Here's an update on how OHP form is going. Still some visible arcing to me, but straighter body and I think I'm finally feeling the springi-ness from tightening the quads, maybe.

 

  Reveal hidden contents

 

 

 

This is one of those times where I wish I was right there with you, because you are sooooo close. It's improving, without a doubt, you're almost there. You just need more movement in the hips. Imagine you're wearing a belt and you only want to touch the buckle of that belt to the mirror. Your knees don't bend, your back doesn't extend (or flex), that's how you create that tight bow-like feeling in the quads. That last rep was the right idea, but you started popping the bar up first BEFORE the thrust, which is backwards. Thrust, then pop the bar up overhead. 

 

I have a stretching exercise for you to try, it's a little silly, but it'll help you drill this motion you need to do before the bar begins to move. Do it a bunch of times to help you get a feel for it without the bar complicating things. Okay, here's how it works:

 

1. Stand with your feet about a shoulder width apart, like you'd do for the press. You are in a neutral upright position, arms at your sides. They won't be involved in this. 

2. Lock your knees by purposefully engaging your quads. At no point will your knees bend.

3. Push your hips forward (think belt buckle). You should feel your glutes kick on to keep you standing up. Your quads are tight as a bow string--this is the critical bit.

Note: This isn't a back bend, your back should be neutral, only moving insofar as your hips dictate a new angle. This will feel a little awkward, especially if your BF is around, lol.

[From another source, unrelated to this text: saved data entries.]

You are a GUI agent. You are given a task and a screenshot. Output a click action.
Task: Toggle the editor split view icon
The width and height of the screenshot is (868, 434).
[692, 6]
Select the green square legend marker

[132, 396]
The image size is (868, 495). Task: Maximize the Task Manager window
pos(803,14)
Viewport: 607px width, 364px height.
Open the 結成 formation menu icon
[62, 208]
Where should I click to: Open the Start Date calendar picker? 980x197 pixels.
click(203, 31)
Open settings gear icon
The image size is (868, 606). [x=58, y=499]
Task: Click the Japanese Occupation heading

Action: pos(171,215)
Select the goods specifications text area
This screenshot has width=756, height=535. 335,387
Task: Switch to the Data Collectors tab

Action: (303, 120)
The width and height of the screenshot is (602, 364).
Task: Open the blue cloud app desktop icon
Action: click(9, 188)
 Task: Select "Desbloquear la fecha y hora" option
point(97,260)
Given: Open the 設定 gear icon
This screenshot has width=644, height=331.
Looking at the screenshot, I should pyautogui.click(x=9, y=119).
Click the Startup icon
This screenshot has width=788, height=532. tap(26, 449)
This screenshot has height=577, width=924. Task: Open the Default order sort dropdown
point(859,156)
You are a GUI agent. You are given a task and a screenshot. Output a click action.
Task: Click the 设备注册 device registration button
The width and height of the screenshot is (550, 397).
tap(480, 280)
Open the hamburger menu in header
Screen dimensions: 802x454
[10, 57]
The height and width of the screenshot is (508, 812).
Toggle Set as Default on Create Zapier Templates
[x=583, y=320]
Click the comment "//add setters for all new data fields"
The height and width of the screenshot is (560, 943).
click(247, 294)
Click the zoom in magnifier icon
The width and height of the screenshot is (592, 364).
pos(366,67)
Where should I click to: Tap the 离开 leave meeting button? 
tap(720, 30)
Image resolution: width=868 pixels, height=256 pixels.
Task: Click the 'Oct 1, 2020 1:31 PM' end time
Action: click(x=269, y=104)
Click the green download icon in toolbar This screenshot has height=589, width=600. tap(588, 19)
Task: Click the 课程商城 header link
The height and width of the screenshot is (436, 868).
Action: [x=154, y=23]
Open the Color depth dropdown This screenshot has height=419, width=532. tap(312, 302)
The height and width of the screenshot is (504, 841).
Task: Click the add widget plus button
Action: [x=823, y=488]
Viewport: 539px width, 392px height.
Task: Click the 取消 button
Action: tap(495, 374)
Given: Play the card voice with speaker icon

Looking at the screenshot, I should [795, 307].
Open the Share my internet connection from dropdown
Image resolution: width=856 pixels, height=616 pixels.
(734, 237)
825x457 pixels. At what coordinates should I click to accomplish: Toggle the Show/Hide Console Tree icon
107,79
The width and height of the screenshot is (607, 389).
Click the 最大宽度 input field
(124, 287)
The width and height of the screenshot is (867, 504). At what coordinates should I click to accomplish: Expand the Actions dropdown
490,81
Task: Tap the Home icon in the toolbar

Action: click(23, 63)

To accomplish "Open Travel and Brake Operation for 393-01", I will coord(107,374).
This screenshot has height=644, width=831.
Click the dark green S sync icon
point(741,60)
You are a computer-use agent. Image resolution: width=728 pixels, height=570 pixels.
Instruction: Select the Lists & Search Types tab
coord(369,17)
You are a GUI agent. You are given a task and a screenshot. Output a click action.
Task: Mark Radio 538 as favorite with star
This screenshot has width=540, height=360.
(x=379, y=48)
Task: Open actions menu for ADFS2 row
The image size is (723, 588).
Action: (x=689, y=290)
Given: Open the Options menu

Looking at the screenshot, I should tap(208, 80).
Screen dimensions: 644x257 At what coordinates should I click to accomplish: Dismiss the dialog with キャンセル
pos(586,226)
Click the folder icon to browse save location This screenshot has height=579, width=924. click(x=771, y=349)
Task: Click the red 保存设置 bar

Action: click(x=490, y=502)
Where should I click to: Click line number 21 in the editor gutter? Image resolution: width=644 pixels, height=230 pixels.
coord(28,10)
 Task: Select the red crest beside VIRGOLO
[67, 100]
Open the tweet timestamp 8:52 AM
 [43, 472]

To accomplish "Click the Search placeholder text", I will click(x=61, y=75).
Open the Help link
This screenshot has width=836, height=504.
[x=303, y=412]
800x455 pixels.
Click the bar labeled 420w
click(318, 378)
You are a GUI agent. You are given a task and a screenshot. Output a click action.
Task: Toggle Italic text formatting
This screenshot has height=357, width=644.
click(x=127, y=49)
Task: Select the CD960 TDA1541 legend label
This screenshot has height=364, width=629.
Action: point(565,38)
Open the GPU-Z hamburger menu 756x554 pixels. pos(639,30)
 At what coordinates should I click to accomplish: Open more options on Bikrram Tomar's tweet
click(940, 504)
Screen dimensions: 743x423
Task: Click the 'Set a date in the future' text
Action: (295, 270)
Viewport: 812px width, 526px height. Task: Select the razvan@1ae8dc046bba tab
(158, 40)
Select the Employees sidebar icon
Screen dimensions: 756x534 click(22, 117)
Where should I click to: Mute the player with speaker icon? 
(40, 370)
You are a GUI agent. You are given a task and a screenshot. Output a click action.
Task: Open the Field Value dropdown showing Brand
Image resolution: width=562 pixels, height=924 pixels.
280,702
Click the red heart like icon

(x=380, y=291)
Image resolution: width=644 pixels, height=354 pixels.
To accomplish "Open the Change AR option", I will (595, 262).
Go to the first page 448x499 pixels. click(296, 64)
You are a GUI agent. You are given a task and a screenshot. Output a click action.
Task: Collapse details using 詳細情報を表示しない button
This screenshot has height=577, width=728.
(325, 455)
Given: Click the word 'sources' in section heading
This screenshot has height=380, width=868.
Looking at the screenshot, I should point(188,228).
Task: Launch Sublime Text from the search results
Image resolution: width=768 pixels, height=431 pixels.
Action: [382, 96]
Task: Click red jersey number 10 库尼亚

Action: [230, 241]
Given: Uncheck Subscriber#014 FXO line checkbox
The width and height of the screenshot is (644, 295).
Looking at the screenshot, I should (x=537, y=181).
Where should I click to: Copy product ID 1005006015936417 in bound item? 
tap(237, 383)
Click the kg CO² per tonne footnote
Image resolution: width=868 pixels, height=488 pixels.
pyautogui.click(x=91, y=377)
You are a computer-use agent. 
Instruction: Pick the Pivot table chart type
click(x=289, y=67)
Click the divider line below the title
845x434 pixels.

4.  Now return to normal standing pose. You should feel a natural "spring" action in your quads assisting you. This should be a rapid action, but don't over-compensate by going out of vertical alignment in the other direction. The final position should be stacked and neutral from head to feet.

 

If you felt the "spring" here, that is what you want with the OHP. You'll load your body with locked knees and tight quads, and the instant you execute a successful hip thrust is the instant the bar moves, because again your head should be tilted juuuust enough out of the way as to create a vertical bar path. The bar pops up, you return to vertical.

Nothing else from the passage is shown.